Besides mentioning he wants to see an increase in job training programs that will eliminate the skills gap between some students, he was silent on higher education funding.

Board of Regents President President Bruce Rastetter said in a statement that he appreciates the governor’s commitment to higher education and looks forward to working with the legislature.

“We will continue to be good stewards with the money that is appropriated to us.

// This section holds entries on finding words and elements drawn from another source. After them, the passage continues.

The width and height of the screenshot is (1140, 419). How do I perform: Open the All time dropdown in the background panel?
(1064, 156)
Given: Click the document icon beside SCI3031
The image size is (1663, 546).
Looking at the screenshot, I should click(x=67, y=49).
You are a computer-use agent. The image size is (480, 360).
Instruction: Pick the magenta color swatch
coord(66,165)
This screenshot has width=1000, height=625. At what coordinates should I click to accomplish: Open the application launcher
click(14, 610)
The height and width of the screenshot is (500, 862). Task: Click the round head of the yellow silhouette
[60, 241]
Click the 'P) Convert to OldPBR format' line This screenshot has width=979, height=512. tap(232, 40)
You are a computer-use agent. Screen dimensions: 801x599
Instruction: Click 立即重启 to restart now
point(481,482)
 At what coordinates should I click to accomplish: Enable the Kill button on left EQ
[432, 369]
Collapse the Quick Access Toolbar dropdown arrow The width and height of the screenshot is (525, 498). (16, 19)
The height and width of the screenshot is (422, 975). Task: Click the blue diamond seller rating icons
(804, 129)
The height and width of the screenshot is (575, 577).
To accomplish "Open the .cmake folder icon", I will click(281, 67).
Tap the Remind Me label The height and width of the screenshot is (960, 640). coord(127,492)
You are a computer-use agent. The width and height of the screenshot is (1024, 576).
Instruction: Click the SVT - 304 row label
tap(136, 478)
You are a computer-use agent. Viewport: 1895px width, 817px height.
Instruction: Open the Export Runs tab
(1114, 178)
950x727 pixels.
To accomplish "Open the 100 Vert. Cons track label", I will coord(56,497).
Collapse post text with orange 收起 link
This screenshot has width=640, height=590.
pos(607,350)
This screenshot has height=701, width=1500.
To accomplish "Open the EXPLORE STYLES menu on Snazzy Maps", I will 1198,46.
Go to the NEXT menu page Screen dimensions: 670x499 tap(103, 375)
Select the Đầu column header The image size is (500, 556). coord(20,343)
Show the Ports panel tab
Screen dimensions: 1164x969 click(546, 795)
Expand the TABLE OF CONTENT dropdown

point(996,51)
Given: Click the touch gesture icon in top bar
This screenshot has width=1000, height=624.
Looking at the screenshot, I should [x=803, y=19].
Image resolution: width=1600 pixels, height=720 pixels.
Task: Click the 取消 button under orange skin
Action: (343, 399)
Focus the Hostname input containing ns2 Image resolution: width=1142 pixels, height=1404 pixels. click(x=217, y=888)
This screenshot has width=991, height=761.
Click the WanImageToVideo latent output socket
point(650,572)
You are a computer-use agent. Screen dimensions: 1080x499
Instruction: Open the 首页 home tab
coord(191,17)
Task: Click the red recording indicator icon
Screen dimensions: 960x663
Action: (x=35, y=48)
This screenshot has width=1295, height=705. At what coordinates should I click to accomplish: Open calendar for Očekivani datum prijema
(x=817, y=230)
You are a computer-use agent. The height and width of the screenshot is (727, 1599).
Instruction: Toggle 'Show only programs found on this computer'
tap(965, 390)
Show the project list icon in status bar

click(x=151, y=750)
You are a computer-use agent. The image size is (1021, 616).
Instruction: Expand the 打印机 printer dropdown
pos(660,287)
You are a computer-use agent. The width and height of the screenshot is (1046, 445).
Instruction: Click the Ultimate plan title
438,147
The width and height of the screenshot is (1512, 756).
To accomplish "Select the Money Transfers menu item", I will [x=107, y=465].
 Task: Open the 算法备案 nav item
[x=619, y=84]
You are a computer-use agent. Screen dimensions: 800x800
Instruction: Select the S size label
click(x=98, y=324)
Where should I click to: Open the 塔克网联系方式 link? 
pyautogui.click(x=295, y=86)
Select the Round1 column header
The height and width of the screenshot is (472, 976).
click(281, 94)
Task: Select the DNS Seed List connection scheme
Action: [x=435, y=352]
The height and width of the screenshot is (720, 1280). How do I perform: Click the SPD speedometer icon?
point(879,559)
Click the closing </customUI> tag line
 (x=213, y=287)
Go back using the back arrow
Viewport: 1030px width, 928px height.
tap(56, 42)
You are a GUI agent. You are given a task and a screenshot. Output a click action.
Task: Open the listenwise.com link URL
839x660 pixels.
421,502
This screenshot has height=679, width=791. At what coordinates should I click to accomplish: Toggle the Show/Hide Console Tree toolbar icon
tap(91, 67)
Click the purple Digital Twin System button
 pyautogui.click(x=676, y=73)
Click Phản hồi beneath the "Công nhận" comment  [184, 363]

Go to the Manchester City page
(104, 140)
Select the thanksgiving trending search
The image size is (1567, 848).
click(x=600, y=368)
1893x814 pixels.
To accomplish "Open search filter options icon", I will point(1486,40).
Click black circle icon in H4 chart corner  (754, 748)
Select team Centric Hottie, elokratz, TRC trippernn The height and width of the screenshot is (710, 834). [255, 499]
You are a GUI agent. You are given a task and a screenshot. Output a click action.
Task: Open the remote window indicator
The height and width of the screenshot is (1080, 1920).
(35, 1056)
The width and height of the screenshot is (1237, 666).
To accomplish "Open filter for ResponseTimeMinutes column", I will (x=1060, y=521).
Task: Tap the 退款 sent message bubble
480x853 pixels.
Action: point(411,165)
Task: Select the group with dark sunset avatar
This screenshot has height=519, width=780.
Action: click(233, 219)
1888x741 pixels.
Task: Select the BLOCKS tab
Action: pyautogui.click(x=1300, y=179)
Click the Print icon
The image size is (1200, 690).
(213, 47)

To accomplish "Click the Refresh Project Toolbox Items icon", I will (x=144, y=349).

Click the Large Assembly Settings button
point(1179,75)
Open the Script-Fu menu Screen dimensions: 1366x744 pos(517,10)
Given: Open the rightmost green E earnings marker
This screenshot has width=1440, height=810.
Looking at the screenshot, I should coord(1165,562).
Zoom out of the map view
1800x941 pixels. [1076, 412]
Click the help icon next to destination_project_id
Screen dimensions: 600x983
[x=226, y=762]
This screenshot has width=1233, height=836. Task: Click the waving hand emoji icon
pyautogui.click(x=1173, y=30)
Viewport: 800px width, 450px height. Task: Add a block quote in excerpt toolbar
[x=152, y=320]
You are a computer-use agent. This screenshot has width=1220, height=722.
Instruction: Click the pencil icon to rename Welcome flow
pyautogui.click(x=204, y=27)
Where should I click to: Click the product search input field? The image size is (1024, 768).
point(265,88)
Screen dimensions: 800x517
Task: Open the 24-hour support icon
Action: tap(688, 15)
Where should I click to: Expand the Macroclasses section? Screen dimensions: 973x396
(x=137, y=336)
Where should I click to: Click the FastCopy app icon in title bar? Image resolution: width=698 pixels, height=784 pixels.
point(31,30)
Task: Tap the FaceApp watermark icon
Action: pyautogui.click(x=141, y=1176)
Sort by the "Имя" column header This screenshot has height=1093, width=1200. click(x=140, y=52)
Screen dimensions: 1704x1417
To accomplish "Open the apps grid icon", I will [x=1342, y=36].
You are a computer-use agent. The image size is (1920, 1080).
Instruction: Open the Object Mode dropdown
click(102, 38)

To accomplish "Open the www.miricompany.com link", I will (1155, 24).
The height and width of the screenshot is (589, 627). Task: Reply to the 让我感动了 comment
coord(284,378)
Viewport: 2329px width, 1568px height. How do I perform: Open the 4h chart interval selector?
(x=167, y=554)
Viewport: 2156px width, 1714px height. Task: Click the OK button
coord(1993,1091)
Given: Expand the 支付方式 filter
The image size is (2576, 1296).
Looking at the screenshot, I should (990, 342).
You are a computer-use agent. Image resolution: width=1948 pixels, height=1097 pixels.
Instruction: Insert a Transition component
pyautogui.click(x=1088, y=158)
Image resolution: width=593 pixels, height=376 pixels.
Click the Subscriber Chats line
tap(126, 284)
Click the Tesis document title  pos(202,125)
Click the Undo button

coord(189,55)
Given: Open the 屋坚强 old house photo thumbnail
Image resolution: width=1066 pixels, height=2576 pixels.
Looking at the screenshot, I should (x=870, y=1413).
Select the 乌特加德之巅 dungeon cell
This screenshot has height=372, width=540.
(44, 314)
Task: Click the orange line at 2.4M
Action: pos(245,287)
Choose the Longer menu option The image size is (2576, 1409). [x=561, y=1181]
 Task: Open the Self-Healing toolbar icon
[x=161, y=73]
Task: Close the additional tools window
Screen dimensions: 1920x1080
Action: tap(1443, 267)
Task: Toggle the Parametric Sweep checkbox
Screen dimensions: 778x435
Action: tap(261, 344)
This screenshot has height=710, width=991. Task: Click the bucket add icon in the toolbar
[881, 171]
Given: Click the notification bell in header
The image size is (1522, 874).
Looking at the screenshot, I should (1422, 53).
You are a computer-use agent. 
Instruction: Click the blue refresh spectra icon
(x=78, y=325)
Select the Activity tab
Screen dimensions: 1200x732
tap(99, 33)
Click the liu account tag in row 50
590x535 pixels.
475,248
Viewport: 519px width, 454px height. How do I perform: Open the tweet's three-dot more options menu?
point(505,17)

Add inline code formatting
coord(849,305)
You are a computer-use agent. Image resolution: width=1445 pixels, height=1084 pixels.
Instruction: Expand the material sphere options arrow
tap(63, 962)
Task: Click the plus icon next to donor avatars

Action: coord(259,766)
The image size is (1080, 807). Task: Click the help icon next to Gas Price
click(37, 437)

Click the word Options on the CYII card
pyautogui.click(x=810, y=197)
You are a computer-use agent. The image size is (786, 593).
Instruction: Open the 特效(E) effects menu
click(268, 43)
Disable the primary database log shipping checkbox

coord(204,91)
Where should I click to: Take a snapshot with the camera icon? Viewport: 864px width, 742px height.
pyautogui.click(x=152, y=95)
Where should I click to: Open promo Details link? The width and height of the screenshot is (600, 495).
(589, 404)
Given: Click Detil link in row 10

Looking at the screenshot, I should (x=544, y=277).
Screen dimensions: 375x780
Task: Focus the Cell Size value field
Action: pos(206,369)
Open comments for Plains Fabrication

We will also continue to strive to find ways to be more efficient and effective with our funds,” Rastetter said.

4. Still moving forward with Medicaid privatization

One of Branstad’s first points was that he will continue the push to “modernize” Iowa’s Medicaid system by transitioning it to managed care by private companies.

“In order to improve patient health and increase the coordination of services–as well as control Medicaid costs–the state of Iowa is implementing a modern approach toward Medicaid through managed care, as most other states have already done” Branstad said. “If the state fails to implement managed care, the growth of Medicaid spending will consume virtually all of our revenue growth.”

5. Democratic response

Senate Majority Leader Mike Gronstal, D-Council Bluffs, told Iowa Public Television after the event that while he did not want to talk about it much, he was surprised Branstad would take credit to the wind energy program, which Gronstal said was only possible because of legislative action.

Gronstal also said he was disappointed that the governor did not talk about higher education funding more in his speech, saying Democrats are focused on growing the middle class, which includes controlling the cost of tuition.

House Minority Leader Mark Smith, D-Marshalltown, said in a statement that he agrees with the push for closing the “skills gap” with job training programs, he expressed concern about Branstad’s continued push to privative Medicare.

“I’m troubled that the Governor still isn’t listening to Iowans about the Medicaid mess he created last year,” Smith said. “There are real lives at stake and 560,000 Iowans are being forced in to a new private system without many answers. The Governor didn’t address any of their concerns today.”